EXTRACTED TEXT
● ● ● ● ● ● ●

# Who rides Moto around this place? Lets see some pics of you throwing down?



## MircalGrow (Aug 21, 2013)

As the title says, where are all the Moto, woods, trail riders at? Anything with two wheels and in the dirt! Lets see some pics of us fellow Moto heads throwing down big nasty whips (trying at least) and raiiling ruts! 

[video=youtube_share;DIzinPJAqpk]http://youtu.be/DIzinPJAqpk[/video]


----------



## pghdave420 (Aug 21, 2013)

back in my days of racing 05-07 .i still ride i got the same quad its a 2005 450r.and i got my 2001 wr 426 thing wont die lol


----------



## MircalGrow (Aug 22, 2013)

Lol! The yamaha's heads are very dependable. Four wheelers scare me always pitching side to side in ruts. Lol That pic of the crash on the star sucked.


----------



## RPM371 (Sep 1, 2013)

I used to ride 250cc class motocross, but all the kinescopes were lost in a fire.


----------



## Greenwhilley (Sep 1, 2013)

I go from moto or enduro to road every 12 or so months. When I can afford it ill have both.
this is my current toy.


----------



## ricky1lung (Sep 1, 2013)

I ice raced on a road course, riding different bikes in different classes. Yz426, Yz250f and an old dog Dt400.


----------



## BuzzD2Kill (Sep 1, 2013)

http://www.youtube.com/watch?v=VZSAfP8I6HE&feature=c4-overview&list=UUa6UBMKgcn9g4bziqLFVezA


----------



## BuzzD2Kill (Jul 29, 2014)

Six year old son grinding it up in the hot sun.


----------

● ● ● ● ● ● ●

Transcribe the part of the dirt-bike riding thread above between "this is my current" and "old dog Dt400.", inclusive.

● ● ● ● ● ● ●

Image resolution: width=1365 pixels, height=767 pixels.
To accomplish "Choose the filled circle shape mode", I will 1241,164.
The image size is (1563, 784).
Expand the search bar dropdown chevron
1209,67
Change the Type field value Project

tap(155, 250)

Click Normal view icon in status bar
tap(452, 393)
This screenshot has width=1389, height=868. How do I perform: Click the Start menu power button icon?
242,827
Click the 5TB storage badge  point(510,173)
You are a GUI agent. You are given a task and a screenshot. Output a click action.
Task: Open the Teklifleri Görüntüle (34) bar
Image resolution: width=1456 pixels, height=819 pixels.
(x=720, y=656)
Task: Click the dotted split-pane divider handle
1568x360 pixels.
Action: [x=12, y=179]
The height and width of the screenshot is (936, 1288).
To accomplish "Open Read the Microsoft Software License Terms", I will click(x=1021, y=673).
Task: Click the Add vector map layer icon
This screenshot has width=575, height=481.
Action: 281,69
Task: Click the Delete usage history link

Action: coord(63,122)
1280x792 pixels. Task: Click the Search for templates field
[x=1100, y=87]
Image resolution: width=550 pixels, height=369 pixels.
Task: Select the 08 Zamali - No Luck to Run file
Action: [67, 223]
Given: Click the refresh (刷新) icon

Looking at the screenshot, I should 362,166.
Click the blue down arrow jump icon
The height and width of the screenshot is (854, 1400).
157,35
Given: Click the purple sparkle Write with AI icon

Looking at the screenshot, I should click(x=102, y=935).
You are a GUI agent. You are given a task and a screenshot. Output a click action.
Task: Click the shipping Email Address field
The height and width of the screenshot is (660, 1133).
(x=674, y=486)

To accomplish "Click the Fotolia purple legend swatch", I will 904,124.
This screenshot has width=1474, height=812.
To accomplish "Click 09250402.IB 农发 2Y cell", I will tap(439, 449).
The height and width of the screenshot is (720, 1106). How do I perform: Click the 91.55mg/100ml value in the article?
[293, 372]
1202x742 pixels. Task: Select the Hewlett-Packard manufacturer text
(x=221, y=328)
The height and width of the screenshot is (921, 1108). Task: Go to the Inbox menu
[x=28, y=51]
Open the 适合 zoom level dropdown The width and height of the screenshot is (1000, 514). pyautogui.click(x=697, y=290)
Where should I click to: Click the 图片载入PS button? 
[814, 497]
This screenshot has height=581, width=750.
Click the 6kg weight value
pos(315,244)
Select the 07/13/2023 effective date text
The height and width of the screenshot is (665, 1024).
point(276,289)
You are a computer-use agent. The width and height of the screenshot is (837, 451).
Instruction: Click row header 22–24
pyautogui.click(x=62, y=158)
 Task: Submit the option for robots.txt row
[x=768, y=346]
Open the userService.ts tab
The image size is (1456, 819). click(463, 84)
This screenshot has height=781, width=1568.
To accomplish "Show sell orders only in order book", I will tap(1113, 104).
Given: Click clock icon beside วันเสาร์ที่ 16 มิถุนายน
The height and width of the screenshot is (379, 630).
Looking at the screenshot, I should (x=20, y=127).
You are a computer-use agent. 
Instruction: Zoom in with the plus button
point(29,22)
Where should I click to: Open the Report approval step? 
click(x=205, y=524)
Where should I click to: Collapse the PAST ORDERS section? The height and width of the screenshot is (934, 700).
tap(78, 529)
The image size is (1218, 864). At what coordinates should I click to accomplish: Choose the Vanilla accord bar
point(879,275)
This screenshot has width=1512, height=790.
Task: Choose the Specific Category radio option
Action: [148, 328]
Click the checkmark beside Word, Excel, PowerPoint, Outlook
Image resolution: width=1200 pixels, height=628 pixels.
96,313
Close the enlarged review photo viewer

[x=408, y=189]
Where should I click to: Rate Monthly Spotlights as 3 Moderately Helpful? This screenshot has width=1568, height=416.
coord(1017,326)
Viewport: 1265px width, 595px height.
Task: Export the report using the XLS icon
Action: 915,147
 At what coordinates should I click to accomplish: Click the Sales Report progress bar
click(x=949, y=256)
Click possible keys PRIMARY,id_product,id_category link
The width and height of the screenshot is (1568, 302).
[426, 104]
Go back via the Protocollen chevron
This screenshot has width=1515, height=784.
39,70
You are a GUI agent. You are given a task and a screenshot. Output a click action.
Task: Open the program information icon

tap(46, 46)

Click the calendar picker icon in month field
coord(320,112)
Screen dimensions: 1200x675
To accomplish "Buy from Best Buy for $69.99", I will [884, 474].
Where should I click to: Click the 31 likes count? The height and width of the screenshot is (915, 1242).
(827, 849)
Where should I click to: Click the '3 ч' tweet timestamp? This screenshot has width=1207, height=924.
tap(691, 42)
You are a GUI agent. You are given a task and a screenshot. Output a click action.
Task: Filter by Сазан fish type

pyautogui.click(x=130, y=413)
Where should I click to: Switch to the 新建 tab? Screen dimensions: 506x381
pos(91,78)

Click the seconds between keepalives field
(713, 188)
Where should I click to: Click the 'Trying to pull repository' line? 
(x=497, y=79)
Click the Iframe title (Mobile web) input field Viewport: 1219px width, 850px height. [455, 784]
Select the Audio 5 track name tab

● ● ● ● ● ● ●

EXERCISE RESULT
this is my current toy.


----------



## ricky1lung (Sep 1, 2013)

I ice raced on a road course, riding different bikes in different classes. Yz426, Yz250f and an old dog Dt400.